Former Mayor Richard M. Daley’s costly 2007 agreement was tailor-made to guarantee labor peace through a 2016 Summer Olympic Games that ultimately went to Rio de Janeiro.

“This tradition is extremely costly because it pays city trades people for a full work-week at the highest rate paid to similar trades people in private practice,” Ferguson wrote last spring.

“Because public sector tradesmen, even those paid by the hour, receive a guaranteed annual income, it is arguably unnecessary to treat them the same as their private sector counterparts who generally lack such income security for the purpose of setting hourly wages. … The parties should consider making all wages and salaries subject to predetermined scheduled increases.”

At the time, Ferguson urged Emanuel to shorten future contracts and consider including a “mandatory mid-term re-opener” that would be triggered in the event of a “fiscal emergency” or whenever the city’s operating revenues drop below a “certain negotiated percentage.”

The inspector general also urged the city to pull back from non-prevailing wage employees in the building trades who got 29.3 percent pay raises over the ten-year period, nearly triple the 11.8 percent increase in the consumer price index during that period.

Ramirez has accused Ferguson of painting a distorted picture of the ten-year contract and its prevailing wage provisions.

“The rates are the same. But, what he doesn’t get into is that the benefits are not the same. It’s significantly less than the city pays for health insurance, pensions and so forth than the guys on the outside,” Ramirez said on the day the inspector general released his report.

Ramirez has also argued that the 10-year agreement “benefited the city tremendously,” with “millions upon millions of dollars saved on health care.”

Ferguson recommended that the city and union leaders consider “reasonable across-the-board increases” in health care contributions or entertain other options.

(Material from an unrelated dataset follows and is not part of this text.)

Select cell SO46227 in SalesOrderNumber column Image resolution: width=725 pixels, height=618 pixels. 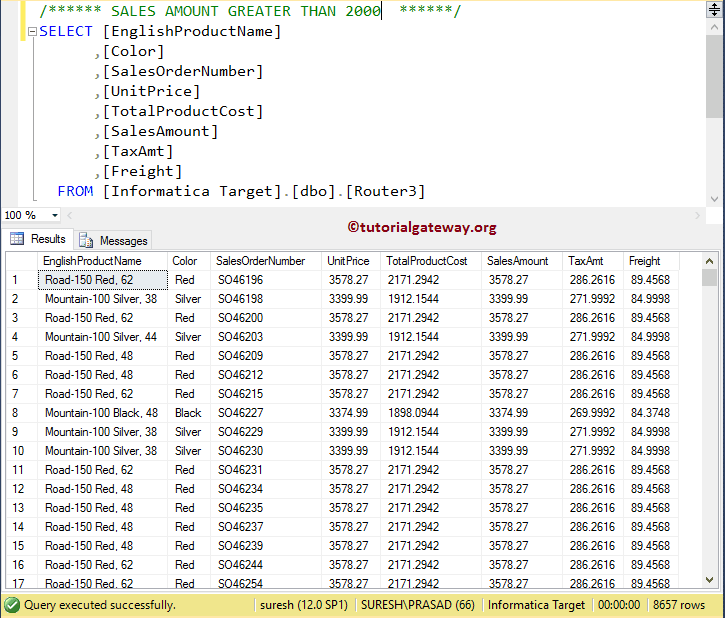coord(241,413)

They include: raising rates for the “highest-paid union employees” to match those paid by the highest-paid non-union workers; confining increases to smokers and employees who engage in “similarly unhealthful activities” and creating “tiers of coverage from basic to Cadillac” with “corresponding levels” of contributions.

Already, City Hall and labor have worked together to promote a wellness program, change prescription drug coverage, offer incentives for managed care and trim the network of hospitals to those offering high-quality care at lower costs.